Sicherlich haben die meisten in Reiseführern, Bildbänden oder Angeboten von Reisebüros schon etwas vom Indian Summer gesehen, v.a. wahrscheinlich Wälder in den tollsten Herbstfarben und riesige Felder übersät mit grossen orangen Kürbissen. Wir erleben die Vorbereitungen für Halloween bei Freunden in Portland (Oregon) und in Redwood City (Kalifornien), an der San Francisco Bay.



In den Supermärkten kann man schon lange vorher echte Kürbisse, Kostüme und allerlei Kitsch aus Plastik (u.a. auch Kürbisse für die ganz Faulen) kaufen. Die Schaufenster sind herbstlich dekoriert mit Kürbissen, farbigen Blättern, Hexen und Gespenstern.

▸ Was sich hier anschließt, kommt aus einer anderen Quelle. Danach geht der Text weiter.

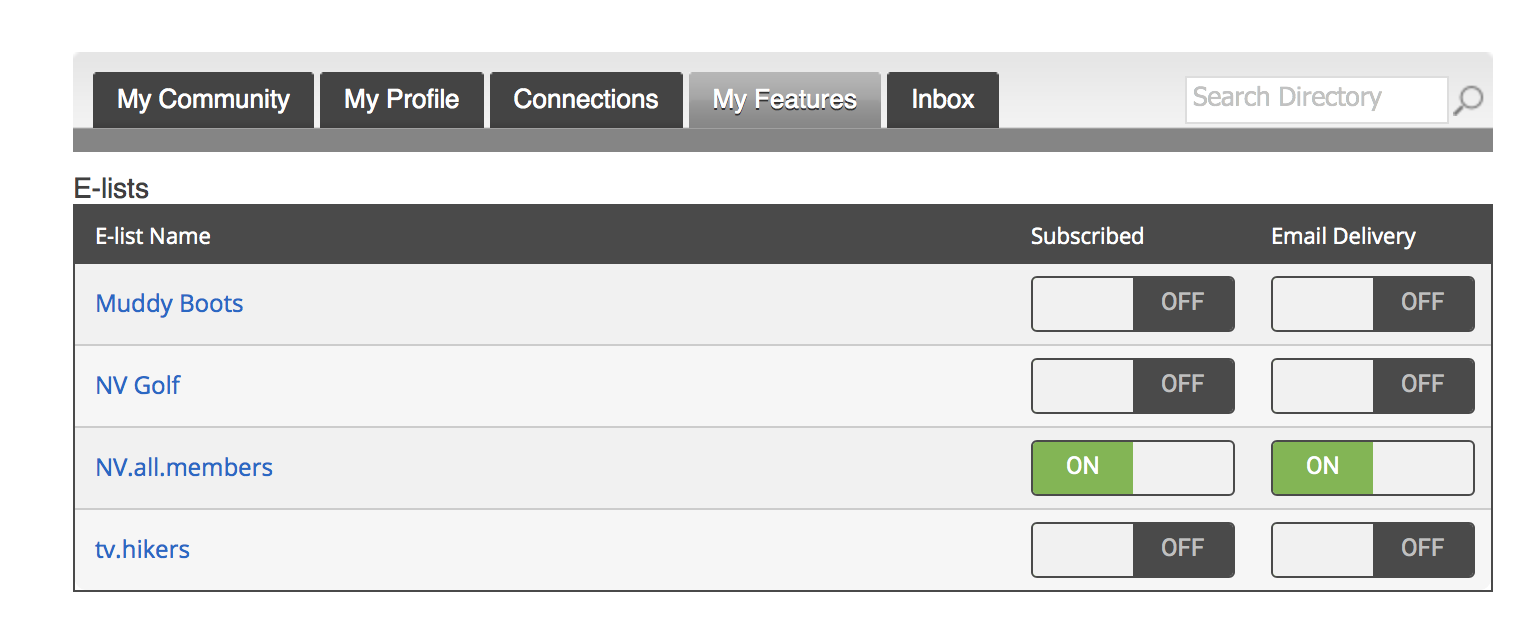The height and width of the screenshot is (624, 1528).
Task: Toggle Muddy Boots Email Delivery switch
Action: tap(1373, 304)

Für Halloween dekoriert man sein Haus mit geschnitzten Kürbissen, gefälschten Spinnennetzen, auf Besenstielen fliegenden Hexen und Gespenstern. Für das Schnitzen der Kürbisse gibt es extra Anleitungen mit verschiedenen Sujets, besonders beliebt sind Katzen und gespenstische Fratzen und Grimassen. In Redwood City setzen wir uns dann auch einen Nachmittag lang auf die Terrasse und schnitzen drei Kürbisse mit Küchenmessern, kleinen Sägen und Löffeln. Zuerst muss man die ganzen Kerne und etwas vom Fleisch herauskratzen, danach kommt der künstlerische Part. In die hohlen Kürbisse kommen danach Kerzen, die besonders die Grimassen toll beleuchten.

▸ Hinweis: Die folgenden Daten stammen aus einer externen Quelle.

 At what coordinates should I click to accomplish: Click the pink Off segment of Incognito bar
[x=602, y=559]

Für den Halloween-Abend sind überall Parties geplant. In San Francisco selber gibt es mittlerweile weltberühmte Umzüge, die einst als In-Tip unter Schwulen und Künstlern angefangen haben. Heutzutage sind alle Hotels lange vorher schon ausgebucht und man verkleidet sich nicht mehr gross, d.h. wenn es das Wetter zulässt gehen die meisten möglichst unbekleidet oder in dünnen Dessous.

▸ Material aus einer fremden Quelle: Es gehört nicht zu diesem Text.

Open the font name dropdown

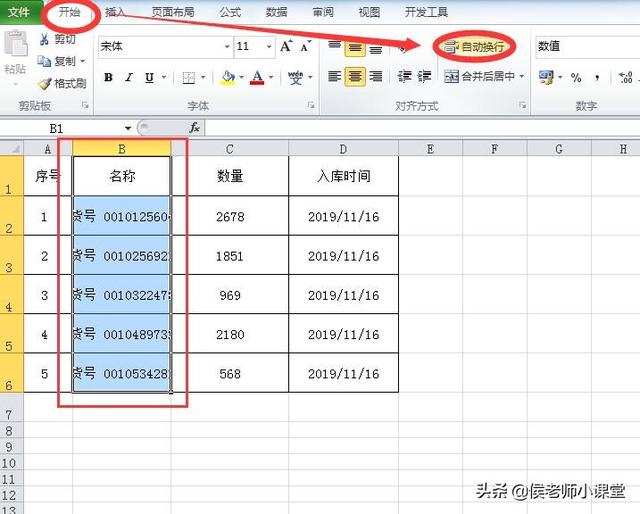coord(225,47)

Wir werden zu einer Party eingeladen, wo auch Kinder dabei sind. Die Kostüme sind dementsprechend anständig, man kommt als Pirat, Hexe, Doktor und Assistentin, arabisches Mädchen oder ganz einfach mit Masken vor dem Gesicht. Jeder bringt etwas fürs Buffet und eine Flasche Wein mit, das kunterbunte Angebot ist überwältigend. Besonders die WeintrinkerInnen müssen sich an den stets wechselnden Inhalt ihrer Gläser gewöhnen. Die Familie ist gerade im Begriff, einen kleinen Neubau an ihr altes Haus anzubauen, die noch leeren Räume eignen sich deshalb perfekt für Halloween. Für die Kinder gibt es Pizza und Coca Cola, dazu Gespenstergeräusche und schummriges Licht. Nach dem Essen müssen sie durch's Haunted House gehen. Die Mädchen sind alle ganz aufgeregt, einige weinen sogar und weigern sich, in den Keller zu steigen. Im Haunted House werden den armen Mädchen dann im schummrigen Licht getrocknete Aprikosen als recht natürlich anmutende Ohren, ein Blumenkohl als Gehirn und gefüllte grüne Oliven als Augen angeboten. Die Szenerie wird natürlich durch Stroboskop-Licht verschönert, Musik gehört dazu und viel "Huhuuu" von helfenden Erwachsenen.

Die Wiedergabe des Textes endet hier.